Israel's Anti-Defamation League has published the results of a new survey on the topic of democracy and Israeli society, revealing troubling statistics - including the finding that almost two out of every three Israelis feels that Israeli democracy is under threat (or worse).
The survey was conducted at the end of October, just days before national elections. As Israelis headed to the polls, the survey found, 82 percent thought that the country was either divided or extremely divided, especially on issues such as conversion, civil marriage, and the contribution of the haredi community to Israeli society in general.
36 percent of respondents said that they have no faith or no faith whatsoever in the judicial system. Among religious respondents, the figures were far higher - 54 percent of those who defined themselves as religious and 83 percent of those who defined themselves as haredi said they had no faith in the legal system.
Furthermore, just over a third (36 percent) of respondents said that they think the Supreme Court has too much power. Here, too, those who defined themselves as religious were more likely to see the Court as too powerful (59 percent) and 89 percent of haredim agreed.
Asked more specifically about divisions in Israeli society, 92 percent of respondents blamed politicians, 83 percent blamed digital and social media, and 80 percent blamed traditional media.
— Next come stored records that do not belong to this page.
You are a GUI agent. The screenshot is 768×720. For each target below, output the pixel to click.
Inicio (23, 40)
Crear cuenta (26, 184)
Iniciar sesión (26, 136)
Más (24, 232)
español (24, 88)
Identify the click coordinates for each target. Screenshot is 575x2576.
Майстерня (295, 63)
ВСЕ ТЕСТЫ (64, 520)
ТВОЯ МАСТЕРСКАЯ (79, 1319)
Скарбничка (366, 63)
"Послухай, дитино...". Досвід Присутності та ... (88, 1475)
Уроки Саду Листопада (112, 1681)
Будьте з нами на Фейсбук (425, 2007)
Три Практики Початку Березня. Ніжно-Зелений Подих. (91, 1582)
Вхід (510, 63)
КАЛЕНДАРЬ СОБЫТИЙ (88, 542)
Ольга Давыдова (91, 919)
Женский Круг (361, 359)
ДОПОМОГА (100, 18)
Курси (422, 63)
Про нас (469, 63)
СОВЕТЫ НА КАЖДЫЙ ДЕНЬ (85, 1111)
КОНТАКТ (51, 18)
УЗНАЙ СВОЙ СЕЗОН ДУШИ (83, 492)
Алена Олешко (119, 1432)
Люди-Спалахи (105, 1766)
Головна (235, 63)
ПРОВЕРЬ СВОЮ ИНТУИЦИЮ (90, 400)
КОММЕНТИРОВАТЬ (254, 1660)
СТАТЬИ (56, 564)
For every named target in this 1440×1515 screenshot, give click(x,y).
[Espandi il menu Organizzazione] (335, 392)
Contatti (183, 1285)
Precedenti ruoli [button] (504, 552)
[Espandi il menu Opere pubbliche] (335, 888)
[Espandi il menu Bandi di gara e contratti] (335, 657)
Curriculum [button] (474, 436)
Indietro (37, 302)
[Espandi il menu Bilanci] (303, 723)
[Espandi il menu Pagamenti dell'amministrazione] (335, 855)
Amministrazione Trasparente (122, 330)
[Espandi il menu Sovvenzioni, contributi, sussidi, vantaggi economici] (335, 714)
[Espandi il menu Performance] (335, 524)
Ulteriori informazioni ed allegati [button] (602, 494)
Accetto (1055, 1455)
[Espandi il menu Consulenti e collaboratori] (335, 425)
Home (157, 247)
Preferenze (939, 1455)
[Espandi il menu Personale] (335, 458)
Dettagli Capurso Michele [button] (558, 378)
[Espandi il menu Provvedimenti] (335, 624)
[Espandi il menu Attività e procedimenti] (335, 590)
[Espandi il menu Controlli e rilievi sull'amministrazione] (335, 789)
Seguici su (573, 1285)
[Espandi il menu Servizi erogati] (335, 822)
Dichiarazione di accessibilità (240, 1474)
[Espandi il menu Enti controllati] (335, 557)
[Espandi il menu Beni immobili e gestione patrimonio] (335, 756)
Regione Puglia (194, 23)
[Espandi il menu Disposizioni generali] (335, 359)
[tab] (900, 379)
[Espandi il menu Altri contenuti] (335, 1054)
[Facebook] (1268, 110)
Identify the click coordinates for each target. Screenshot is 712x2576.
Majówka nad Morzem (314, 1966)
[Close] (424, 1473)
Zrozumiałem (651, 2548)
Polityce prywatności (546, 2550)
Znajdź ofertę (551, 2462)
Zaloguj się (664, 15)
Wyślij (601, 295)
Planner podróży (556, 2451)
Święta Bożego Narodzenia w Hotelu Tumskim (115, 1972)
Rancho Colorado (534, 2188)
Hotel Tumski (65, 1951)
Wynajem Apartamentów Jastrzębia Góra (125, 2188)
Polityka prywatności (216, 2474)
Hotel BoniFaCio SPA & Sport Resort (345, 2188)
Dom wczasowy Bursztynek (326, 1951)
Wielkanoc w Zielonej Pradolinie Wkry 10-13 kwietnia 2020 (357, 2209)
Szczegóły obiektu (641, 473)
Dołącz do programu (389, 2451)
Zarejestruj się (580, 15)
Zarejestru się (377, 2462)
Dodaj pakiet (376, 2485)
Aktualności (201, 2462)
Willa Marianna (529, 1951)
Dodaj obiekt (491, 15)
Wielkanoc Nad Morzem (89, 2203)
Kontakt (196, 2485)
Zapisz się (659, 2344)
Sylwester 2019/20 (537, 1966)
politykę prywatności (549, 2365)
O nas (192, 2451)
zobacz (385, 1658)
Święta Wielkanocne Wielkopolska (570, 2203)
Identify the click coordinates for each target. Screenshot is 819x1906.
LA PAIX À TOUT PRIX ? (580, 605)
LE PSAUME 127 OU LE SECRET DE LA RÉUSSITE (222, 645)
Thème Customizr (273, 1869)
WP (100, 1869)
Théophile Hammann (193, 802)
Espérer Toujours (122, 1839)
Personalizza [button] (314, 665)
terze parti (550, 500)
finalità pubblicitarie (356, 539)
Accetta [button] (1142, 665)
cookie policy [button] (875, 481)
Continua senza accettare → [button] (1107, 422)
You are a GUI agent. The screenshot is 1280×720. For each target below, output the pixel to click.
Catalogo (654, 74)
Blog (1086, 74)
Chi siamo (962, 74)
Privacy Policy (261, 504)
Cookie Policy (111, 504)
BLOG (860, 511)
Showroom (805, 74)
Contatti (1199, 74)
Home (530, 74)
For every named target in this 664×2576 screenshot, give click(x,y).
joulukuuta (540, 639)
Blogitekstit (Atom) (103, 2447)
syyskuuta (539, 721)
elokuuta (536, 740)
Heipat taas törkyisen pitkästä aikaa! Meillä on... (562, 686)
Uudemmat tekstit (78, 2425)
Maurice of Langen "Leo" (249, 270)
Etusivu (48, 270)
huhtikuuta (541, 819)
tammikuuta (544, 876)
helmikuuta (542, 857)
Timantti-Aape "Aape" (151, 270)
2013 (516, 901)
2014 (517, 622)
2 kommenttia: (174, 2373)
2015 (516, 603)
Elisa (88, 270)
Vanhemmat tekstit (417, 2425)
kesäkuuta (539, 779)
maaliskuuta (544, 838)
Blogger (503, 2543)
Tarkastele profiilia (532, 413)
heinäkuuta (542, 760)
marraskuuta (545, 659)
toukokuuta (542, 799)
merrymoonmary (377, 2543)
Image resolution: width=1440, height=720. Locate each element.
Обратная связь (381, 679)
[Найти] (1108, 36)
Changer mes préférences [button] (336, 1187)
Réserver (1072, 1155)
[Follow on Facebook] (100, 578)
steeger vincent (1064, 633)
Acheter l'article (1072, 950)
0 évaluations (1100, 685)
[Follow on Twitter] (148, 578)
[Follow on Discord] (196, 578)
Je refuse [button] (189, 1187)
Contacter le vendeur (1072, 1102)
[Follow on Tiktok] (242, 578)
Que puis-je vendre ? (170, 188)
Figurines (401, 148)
Meanwhile, the IDF continues to be perceived as the most unifying factor in Israeli society, with 64 percent of respondents saying that the armed forces contribute the most to unity among citizens.
On the topic of the integration of Arabs into Israeli society, 34 percent of respondents said that they do not view Arabs as an integral part of Israeli society. 41 percent of those polled said they see as legitimate the refusal of politicians to sit in the same coalition with Arab MKs; 32 percent thought it was illegitimate to hold such a position. 59 percent of respondents said that it is not legitimate for Israeli-Arabs to identify with the Palestinian "people," and a similar percentage thought that a law should be passed to ban the flying of the Palestinian flag within Israel.
When asked similar questions about the haredi community, a similar percentage of respondents answered that they do not see haredim as an integral part of Israeli society (33 percent). This was, however, an improvement from a year previously, when 44 percent of respondents expressed that view. Just 19 percent of respondents said that they thought it was legitimate to rule out haredi Knesset members as coalition partners; 58 percent of those polled said such a stance was illegitimate.
On the more general topic of state and religion, 38 percent of those polled said that they were in favor of official recognition of "non-Orthodox conversion" to Judaism; 65 percent of respondents said they were in favor of civil marriage in Israel; and 49 percent said they would like to see an egalitarian solution for gender-separate prayer at the Western Wall. Strikingly, 30 percent of respondents who defined themselves as haredi said they favored such a situation, although it was not altogether clear what respondents believed would be entailed.
Finally, those polled were asked if they thought Diaspora Jewry should be involved in internal decisions taken within Israel. 60 percent of respondents said they thought Jews living abroad should be either excluded from decision-making or only involved to a limited degree.
"Israelis feel more divided than ever, and see democracy as in peril," said Carol Nuriel, CEO of the ADL in Israel. "Israelis are concerned about their perception that their leadership is actually driving these divisions. Their faith in the judicial system is also abysmal. This survey reveals deep divisions in Israeli society that are only worsening, and it is for the country's institutions to take these findings to heart."